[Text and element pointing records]
▬▬▬▬▬▬▬▬▬▬

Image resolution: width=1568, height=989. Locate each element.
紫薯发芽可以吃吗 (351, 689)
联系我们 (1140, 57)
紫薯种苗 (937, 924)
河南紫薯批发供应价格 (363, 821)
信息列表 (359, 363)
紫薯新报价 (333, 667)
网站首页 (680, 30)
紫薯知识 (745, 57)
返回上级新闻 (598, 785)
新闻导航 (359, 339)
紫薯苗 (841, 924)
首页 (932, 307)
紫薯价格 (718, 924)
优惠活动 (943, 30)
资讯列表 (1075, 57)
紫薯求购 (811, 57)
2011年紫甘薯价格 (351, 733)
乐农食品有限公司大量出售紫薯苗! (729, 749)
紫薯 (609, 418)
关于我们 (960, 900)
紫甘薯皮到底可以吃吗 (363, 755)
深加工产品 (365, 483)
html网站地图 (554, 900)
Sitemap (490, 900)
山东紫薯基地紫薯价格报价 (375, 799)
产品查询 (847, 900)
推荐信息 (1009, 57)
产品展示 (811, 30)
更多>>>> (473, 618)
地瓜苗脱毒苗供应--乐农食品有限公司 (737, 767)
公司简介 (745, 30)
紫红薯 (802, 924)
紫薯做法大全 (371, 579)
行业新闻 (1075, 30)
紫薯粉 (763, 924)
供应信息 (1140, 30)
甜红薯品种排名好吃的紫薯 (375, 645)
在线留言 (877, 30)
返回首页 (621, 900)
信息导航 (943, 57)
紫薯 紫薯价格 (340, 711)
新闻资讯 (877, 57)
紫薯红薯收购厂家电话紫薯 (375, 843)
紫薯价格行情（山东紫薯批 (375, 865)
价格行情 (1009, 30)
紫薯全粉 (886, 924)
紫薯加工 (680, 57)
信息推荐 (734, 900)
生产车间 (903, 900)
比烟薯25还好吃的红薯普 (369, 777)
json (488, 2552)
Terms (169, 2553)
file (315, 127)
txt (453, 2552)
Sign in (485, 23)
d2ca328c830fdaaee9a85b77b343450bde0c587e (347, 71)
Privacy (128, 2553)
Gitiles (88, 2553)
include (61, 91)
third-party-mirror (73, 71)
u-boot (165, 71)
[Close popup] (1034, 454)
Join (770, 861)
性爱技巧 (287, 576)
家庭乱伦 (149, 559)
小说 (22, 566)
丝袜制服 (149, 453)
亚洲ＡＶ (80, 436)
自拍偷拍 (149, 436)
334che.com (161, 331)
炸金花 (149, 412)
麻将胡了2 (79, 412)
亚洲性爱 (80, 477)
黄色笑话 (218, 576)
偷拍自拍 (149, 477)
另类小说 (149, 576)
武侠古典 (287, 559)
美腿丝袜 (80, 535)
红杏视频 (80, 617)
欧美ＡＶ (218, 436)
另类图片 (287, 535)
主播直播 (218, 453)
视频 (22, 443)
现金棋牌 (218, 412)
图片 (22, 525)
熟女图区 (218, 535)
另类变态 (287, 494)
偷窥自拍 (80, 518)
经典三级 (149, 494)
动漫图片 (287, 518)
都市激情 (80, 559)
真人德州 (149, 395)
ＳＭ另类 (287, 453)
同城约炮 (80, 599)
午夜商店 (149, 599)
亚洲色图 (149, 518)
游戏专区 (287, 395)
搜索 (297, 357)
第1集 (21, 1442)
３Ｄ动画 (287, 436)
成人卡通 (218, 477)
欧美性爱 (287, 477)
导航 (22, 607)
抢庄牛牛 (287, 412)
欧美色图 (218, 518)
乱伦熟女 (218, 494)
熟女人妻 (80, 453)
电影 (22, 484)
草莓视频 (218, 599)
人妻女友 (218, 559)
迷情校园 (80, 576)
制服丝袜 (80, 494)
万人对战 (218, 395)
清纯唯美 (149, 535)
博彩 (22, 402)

▬▬▬▬▬▬▬▬▬▬

## WRITTEN REQUEST
Render every line of the material above as a numbered list, omitting any blank lines.

## THE RESPONSE
1. Image resolution: width=1568, height=989. Locate each element.
2. 紫薯发芽可以吃吗 (351, 689)
3. 联系我们 (1140, 57)
4. 紫薯种苗 (937, 924)
5. 河南紫薯批发供应价格 (363, 821)
6. 信息列表 (359, 363)
7. 紫薯新报价 (333, 667)
8. 网站首页 (680, 30)
9. 紫薯知识 (745, 57)
10. 返回上级新闻 (598, 785)
11. 新闻导航 (359, 339)
12. 紫薯苗 (841, 924)
13. 首页 (932, 307)
14. 紫薯价格 (718, 924)
15. 优惠活动 (943, 30)
16. 资讯列表 (1075, 57)
17. 紫薯求购 (811, 57)
18. 2011年紫甘薯价格 (351, 733)
19. 乐农食品有限公司大量出售紫薯苗! (729, 749)
20. 紫薯 (609, 418)
21. 关于我们 (960, 900)
22. 紫甘薯皮到底可以吃吗 (363, 755)
23. 深加工产品 (365, 483)
24. html网站地图 (554, 900)
25. Sitemap (490, 900)
26. 山东紫薯基地紫薯价格报价 (375, 799)
27. 产品查询 (847, 900)
28. 推荐信息 (1009, 57)
29. 产品展示 (811, 30)
30. 更多>>>> (473, 618)
31. 地瓜苗脱毒苗供应--乐农食品有限公司 (737, 767)
32. 公司简介 (745, 30)
33. 紫红薯 (802, 924)
34. 紫薯做法大全 (371, 579)
35. 行业新闻 (1075, 30)
36. 紫薯粉 (763, 924)
37. 供应信息 (1140, 30)
38. 甜红薯品种排名好吃的紫薯 (375, 645)
39. 在线留言 (877, 30)
40. 返回首页 (621, 900)
41. 信息导航 (943, 57)
42. 紫薯 紫薯价格 (340, 711)
43. 新闻资讯 (877, 57)
44. 紫薯红薯收购厂家电话紫薯 (375, 843)
45. 紫薯价格行情（山东紫薯批 (375, 865)
46. 价格行情 (1009, 30)
47. 紫薯全粉 (886, 924)
48. 紫薯加工 (680, 57)
49. 信息推荐 (734, 900)
50. 生产车间 (903, 900)
51. 比烟薯25还好吃的红薯普 (369, 777)
52. json (488, 2552)
53. Terms (169, 2553)
54. file (315, 127)
55. txt (453, 2552)
56. Sign in (485, 23)
57. d2ca328c830fdaaee9a85b77b343450bde0c587e (347, 71)
58. Privacy (128, 2553)
59. Gitiles (88, 2553)
60. include (61, 91)
61. third-party-mirror (73, 71)
62. u-boot (165, 71)
63. [Close popup] (1034, 454)
64. Join (770, 861)
65. 性爱技巧 (287, 576)
66. 家庭乱伦 (149, 559)
67. 小说 (22, 566)
68. 丝袜制服 (149, 453)
69. 亚洲ＡＶ (80, 436)
70. 自拍偷拍 (149, 436)
71. 334che.com (161, 331)
72. 炸金花 (149, 412)
73. 麻将胡了2 (79, 412)
74. 亚洲性爱 (80, 477)
75. 黄色笑话 (218, 576)
76. 偷拍自拍 (149, 477)
77. 另类小说 (149, 576)
78. 武侠古典 (287, 559)
79. 美腿丝袜 (80, 535)
80. 红杏视频 (80, 617)
81. 欧美ＡＶ (218, 436)
82. 另类图片 (287, 535)
83. 主播直播 (218, 453)
84. 视频 (22, 443)
85. 现金棋牌 (218, 412)
86. 图片 (22, 525)
87. 熟女图区 (218, 535)
88. 另类变态 (287, 494)
89. 偷窥自拍 (80, 518)
90. 经典三级 (149, 494)
91. 动漫图片 (287, 518)
92. 都市激情 (80, 559)
93. 真人德州 (149, 395)
94. ＳＭ另类 (287, 453)
95. 同城约炮 (80, 599)
96. 午夜商店 (149, 599)
97. 亚洲色图 (149, 518)
98. 游戏专区 (287, 395)
99. 搜索 (297, 357)
100. 第1集 (21, 1442)
101. ３Ｄ动画 (287, 436)
102. 成人卡通 (218, 477)
103. 欧美性爱 (287, 477)
104. 导航 (22, 607)
105. 抢庄牛牛 (287, 412)
106. 欧美色图 (218, 518)
107. 乱伦熟女 (218, 494)
108. 熟女人妻 (80, 453)
109. 电影 (22, 484)
110. 草莓视频 (218, 599)
111. 人妻女友 (218, 559)
112. 迷情校园 (80, 576)
113. 制服丝袜 (80, 494)
114. 万人对战 (218, 395)
115. 清纯唯美 (149, 535)
116. 博彩 (22, 402)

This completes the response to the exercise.